## Dataset entries:
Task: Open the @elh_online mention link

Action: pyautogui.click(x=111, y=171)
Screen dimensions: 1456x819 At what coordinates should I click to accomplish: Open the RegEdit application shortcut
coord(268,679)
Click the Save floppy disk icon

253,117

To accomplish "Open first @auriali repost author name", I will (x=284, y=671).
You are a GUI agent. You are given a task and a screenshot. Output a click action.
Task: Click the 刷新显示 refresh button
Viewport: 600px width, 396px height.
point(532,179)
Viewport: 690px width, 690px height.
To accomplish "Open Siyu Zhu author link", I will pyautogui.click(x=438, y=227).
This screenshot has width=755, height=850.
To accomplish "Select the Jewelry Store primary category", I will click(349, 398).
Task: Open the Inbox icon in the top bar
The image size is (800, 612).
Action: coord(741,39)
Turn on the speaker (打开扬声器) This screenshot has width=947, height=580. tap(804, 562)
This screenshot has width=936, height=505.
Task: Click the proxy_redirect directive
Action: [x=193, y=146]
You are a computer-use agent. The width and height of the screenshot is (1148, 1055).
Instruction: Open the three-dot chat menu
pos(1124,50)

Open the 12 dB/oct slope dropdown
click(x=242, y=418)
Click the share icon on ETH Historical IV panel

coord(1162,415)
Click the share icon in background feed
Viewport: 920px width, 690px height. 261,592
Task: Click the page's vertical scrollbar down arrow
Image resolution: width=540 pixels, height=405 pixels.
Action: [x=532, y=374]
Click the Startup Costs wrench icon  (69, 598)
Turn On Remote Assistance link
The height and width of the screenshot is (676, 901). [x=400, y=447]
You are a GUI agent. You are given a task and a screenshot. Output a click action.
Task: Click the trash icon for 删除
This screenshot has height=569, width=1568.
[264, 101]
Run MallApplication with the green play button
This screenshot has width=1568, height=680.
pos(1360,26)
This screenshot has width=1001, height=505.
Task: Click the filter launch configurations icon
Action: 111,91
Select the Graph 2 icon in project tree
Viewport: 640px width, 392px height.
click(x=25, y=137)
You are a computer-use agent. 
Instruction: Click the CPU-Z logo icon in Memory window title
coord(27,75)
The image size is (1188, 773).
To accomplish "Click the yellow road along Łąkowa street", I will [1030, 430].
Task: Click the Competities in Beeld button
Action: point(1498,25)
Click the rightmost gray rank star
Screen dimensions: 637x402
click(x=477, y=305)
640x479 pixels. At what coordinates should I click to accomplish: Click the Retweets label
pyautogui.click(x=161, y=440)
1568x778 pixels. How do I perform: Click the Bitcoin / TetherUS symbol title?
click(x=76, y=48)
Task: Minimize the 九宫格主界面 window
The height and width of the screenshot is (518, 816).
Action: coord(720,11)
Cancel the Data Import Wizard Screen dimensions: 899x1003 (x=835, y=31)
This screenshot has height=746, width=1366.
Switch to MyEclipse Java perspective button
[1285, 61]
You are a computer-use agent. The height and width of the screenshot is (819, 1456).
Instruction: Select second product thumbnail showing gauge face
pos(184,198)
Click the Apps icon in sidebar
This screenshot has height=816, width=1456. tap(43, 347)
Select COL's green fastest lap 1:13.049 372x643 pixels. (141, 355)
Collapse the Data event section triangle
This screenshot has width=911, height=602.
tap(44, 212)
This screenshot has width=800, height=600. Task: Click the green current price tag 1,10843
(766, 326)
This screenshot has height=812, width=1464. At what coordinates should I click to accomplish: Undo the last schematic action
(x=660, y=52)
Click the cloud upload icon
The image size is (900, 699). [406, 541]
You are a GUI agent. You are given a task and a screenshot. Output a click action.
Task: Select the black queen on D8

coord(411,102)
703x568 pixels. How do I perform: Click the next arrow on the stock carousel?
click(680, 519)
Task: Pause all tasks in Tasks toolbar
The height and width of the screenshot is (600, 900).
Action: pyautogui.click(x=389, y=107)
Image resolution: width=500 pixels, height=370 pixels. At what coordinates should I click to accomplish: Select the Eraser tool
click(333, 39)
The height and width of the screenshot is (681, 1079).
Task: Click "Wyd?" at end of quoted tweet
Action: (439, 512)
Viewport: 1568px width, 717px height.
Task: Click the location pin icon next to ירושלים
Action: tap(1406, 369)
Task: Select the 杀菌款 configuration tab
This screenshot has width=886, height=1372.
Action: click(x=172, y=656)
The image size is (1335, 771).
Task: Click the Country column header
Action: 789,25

## Work required:
Format the lines as a JSON list of strings, one string per line and no blank lines, starting at the line that contains "Task: Select the 杀菌款 configuration tab" and continuing through the final line.

## Solved problem:
[
  "Task: Select the 杀菌款 configuration tab",
  "This screenshot has width=886, height=1372.",
  "Action: click(x=172, y=656)",
  "The image size is (1335, 771).",
  "Task: Click the Country column header",
  "Action: 789,25"
]